The cells were incubated at 37°C for 1h in media containing different concentrations of Rosiglitazone, PPARgamma agonist ab120762 (rosiglitazone) in DMSO, fixed with 4% formaldehyde for 10 minutes at room temperature and blocked with PBS containing 10% goat serum, 0.3 M glycine, 1% BSA and 0.1% tween for 2h at room temperature. Staining of the treated cells with ab3580 (5 μg/ml) was performed overnight at 4°C in PBS containing 1% BSA and 0.1% tween. A DyLight 488 goat anti-rabbit polyclonal antibody (Goat Anti-Rabbit IgG H&L (DyLight® 488) preadsorbed ab96899) at 1/250 dilution was used as the secondary antibody. Nuclei were counterstained with DAPI and are shown in blue.
This image is courtesy of an anonymous customer review
Immunohistochemistry (Formalin/PFA-fixed paraffin-embedded sections) - Anti-Glucocorticoid Receptor alpha antibody (ab3580)

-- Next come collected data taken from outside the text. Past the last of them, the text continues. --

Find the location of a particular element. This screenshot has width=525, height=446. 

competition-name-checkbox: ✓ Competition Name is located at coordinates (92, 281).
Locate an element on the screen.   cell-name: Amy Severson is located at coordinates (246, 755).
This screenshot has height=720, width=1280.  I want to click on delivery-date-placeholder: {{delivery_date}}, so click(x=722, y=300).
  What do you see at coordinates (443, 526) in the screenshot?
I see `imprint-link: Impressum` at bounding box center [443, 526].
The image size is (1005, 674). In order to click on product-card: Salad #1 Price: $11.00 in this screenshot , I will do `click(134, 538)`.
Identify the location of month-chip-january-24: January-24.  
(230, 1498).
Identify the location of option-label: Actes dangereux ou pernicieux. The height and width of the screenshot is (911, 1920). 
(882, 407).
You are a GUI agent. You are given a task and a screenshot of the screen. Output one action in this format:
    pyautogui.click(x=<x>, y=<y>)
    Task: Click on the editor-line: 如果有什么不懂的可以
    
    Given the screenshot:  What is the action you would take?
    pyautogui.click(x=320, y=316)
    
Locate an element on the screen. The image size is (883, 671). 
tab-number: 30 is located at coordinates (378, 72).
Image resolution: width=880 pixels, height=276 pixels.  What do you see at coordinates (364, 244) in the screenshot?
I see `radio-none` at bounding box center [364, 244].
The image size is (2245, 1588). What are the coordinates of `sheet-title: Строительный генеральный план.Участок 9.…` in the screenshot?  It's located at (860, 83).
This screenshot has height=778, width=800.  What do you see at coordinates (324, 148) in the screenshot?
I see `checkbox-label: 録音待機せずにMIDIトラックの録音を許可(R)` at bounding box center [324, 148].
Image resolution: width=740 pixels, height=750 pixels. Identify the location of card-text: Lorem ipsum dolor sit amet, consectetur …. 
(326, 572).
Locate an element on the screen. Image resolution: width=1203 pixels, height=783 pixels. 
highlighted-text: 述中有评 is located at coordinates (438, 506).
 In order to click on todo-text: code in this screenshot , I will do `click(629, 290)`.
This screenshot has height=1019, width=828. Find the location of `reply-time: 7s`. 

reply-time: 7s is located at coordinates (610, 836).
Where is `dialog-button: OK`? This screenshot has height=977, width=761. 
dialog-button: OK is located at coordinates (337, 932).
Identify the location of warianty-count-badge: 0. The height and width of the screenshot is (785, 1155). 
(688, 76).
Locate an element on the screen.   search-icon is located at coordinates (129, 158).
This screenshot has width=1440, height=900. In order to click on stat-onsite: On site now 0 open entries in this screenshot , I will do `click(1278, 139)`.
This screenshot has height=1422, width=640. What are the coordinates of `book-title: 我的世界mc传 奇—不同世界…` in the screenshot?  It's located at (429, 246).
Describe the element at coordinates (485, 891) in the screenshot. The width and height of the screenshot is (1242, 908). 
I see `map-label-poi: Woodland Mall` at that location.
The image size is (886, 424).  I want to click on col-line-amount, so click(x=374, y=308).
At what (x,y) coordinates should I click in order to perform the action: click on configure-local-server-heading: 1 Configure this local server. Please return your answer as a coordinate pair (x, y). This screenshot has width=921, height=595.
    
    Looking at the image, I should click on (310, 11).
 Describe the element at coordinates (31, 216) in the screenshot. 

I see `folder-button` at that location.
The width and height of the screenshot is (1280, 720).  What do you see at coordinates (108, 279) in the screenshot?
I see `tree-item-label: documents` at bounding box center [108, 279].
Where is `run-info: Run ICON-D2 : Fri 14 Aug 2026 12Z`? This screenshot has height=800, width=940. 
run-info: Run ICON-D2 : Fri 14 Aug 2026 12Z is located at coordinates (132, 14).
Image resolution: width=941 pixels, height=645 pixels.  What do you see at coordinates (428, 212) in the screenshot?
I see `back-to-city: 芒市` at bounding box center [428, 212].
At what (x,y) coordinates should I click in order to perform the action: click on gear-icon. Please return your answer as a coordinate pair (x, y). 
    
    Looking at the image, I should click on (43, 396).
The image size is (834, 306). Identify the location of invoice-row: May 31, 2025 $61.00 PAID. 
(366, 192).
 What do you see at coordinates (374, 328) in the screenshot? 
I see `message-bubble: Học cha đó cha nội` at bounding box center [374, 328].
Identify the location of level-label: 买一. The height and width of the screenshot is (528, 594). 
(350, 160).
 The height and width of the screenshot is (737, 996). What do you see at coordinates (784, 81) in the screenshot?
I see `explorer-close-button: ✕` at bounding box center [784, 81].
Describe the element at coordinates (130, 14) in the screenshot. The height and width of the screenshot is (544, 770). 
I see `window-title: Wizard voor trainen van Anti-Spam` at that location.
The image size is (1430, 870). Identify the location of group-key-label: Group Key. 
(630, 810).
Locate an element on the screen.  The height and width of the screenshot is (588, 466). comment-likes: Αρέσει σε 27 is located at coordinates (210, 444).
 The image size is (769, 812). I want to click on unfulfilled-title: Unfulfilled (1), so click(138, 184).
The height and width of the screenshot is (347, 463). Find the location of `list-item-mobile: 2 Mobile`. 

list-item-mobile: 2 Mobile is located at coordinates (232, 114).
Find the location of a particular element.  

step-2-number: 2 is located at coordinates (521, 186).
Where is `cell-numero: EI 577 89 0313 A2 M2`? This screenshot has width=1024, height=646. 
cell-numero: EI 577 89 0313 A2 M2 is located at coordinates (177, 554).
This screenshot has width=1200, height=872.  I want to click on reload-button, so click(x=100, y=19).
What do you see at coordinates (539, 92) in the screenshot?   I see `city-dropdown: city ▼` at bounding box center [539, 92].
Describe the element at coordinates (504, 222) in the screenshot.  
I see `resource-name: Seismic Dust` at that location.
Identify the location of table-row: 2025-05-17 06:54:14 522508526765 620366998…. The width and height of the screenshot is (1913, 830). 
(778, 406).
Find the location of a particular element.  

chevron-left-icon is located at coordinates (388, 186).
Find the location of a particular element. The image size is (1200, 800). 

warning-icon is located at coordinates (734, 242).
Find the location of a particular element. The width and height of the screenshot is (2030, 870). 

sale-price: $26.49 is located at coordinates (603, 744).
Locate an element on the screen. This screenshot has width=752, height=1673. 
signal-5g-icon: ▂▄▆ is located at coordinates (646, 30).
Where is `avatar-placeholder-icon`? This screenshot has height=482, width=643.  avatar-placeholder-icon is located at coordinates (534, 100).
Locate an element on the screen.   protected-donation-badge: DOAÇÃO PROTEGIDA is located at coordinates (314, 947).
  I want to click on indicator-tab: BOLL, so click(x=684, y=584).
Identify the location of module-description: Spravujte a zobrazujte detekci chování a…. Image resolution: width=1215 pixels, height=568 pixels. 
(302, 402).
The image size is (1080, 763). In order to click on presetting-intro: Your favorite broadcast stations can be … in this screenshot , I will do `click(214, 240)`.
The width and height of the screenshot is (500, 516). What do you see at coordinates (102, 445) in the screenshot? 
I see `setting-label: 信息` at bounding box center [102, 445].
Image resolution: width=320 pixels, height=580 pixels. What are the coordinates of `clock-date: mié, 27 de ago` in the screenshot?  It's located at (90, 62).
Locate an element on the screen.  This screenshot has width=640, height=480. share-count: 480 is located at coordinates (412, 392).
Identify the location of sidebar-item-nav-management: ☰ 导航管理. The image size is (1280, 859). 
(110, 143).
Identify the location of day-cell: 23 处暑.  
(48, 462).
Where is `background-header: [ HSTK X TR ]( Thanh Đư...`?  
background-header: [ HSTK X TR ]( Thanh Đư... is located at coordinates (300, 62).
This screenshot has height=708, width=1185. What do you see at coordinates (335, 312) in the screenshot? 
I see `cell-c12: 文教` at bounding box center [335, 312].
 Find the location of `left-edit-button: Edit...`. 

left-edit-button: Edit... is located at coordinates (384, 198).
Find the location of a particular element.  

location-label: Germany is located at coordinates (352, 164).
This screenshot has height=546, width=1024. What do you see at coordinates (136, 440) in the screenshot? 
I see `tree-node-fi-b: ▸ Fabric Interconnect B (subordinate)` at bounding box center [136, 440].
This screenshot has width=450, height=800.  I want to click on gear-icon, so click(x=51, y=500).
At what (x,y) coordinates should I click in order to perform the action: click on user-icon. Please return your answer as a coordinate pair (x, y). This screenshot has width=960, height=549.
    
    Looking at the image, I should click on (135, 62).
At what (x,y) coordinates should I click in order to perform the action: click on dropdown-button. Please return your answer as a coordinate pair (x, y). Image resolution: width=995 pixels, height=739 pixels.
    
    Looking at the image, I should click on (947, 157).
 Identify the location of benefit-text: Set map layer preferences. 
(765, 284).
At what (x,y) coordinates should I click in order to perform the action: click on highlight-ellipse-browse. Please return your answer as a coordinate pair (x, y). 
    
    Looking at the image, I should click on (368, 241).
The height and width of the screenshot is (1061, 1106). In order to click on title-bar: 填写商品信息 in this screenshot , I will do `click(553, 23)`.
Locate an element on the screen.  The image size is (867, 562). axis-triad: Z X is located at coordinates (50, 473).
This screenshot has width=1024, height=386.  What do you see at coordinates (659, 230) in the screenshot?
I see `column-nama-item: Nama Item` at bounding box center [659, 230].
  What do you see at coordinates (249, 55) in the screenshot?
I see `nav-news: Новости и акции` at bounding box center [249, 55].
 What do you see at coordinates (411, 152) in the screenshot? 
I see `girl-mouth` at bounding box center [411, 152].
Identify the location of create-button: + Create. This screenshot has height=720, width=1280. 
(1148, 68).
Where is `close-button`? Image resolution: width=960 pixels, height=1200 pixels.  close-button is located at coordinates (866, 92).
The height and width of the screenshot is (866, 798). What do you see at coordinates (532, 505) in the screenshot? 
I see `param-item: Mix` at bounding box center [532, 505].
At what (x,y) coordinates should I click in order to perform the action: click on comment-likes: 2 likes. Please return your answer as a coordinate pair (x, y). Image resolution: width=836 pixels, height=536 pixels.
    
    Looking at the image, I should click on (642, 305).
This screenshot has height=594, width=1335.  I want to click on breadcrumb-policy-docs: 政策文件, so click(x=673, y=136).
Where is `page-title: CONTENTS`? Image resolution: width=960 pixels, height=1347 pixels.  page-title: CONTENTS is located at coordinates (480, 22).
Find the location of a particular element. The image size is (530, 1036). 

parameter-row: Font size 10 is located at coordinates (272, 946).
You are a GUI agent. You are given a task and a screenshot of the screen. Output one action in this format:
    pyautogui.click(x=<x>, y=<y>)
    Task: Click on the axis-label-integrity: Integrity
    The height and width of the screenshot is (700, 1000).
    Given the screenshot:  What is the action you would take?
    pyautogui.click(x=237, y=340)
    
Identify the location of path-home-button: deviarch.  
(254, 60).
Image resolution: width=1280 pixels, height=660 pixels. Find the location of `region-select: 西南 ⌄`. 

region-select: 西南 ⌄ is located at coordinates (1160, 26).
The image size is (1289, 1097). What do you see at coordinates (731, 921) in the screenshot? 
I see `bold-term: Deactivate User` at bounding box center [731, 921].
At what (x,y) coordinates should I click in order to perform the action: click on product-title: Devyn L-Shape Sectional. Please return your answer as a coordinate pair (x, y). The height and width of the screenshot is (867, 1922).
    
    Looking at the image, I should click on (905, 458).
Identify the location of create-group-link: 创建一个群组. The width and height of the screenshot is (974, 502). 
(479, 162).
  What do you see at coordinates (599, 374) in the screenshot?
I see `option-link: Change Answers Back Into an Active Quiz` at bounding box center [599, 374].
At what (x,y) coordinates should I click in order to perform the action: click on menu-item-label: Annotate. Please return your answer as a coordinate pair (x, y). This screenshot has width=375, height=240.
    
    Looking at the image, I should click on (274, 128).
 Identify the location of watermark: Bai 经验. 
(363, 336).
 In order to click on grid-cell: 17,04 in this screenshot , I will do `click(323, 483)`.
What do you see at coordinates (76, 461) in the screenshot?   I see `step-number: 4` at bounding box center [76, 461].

ab3580 staining Glucocorticoid Receptor alpha in mouse epididymis tissue sections by Immunohistochemistry (IHC-P - paraformaldehyde-fixed, paraffin-embedded sections). Tissue was fixed with Bouin's solution and blocked with 1.5% serum for 30 minutes at 25°C; antigen retrieval was by heat mediation in a citrate buffer. Samples were incubated with primary antibody (1/1000 in blocking buffer) for 14 hours at 4°C. Goat Anti-Rabbit IgG H&L (HRP) ab6721 Goat anti-rabbit HRP (1/200) was used as the secondary antibody.
Immunohistochemistry (Formalin/PFA-fixed paraffin-embedded sections) - Anti-Glucocorticoid Receptor alpha antibody (ab3580)
ab3580 (1μg/ml) staining glucocorticoid receptor alpha in human hippocampus using an automated system (DAKO Autostainer Plus). Using this protocol there is cytoplasmic staining in the neuropil and blood vessel smooth muscle.
Sections were rehydrated and antigen retrieved with the Dako 3 in 1 AR buffer EDTA pH 9.0 in a DAKO PT Link. Slides were peroxidase blocked in 3% H2O2 in methanol for 10 mins. They were then blocked with Dako Protein block for 10 minutes (containing casein 0.25% in PBS) then incubated with primary antibody for 20 min and detected with Dako Envision Flex amplification kit for 30 minutes. Colorimetric detection was completed with Diaminobenzidine for 5 minutes. Slides were counterstained with Haematoxylin and coverslipped under DePeX. Please note that, for manual staining, optimization of primary antibody concentration and incubation time is recommended. Signal amplification may be required.